Patrick Falk, pouvez-vous nous rappeler quel est le rôle d’Auto Sport Suisse SÀRL en tant qu’organe faitier du sport automobile et du karting dans notre pays ?

L’Association Auto Sport Suisse (ASS) est à la tête du sport automobile et du karting en Suisse. L’association faitière internationale FIA l’a désignée en 2004, année de sa fondation, comme organisation exerçant la souveraineté nationale en matière de sport automobile et de karting en Suisse. En cette fonction, l’association assume la tâche d’assurer que le sport automobile et du karting en Suisse se conforment à la Loi internationale sur le sport afin de garantir de la sorte des compétitions loyales.

L’Association est également un moteur performant de la scène automobile et du karting suisse. C’est avec un grand engagement que les environ 3000 pilotes femmes et hommes licenciés et les plus de 500 fonctionnaires sont encadrés, conseillés et encouragés.

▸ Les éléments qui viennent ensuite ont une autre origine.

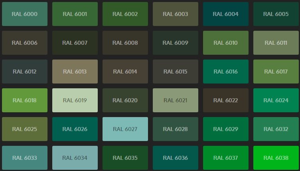
Task: Choose the RAL 6013 reed green swatch
Action: pyautogui.click(x=75, y=72)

L’Association a pour but de continuer à développer le sport automobile et le karting en Suisse et d’en assurer un soutien durable au moyen de solutions et partenariats innovateurs. Selon les accords reconnus par la FIA entre l’ASS et ACFL, toutes les compétences et responsabilités de l’ASS s’étendent également à la Principauté du Liechtenstein

Auto Sport Suisse SÀRL est « une petite » fédération sportive dans notre pays si on la compare à l’Association Suisse de Football ou à la Fédération Suisse de Hockey sur Glace par exemple. Financièrement est-ce qu’il faut craindre pour la pérennité d’Auto Sport Suisse SÀRL à cause de cette crise sanitaire ?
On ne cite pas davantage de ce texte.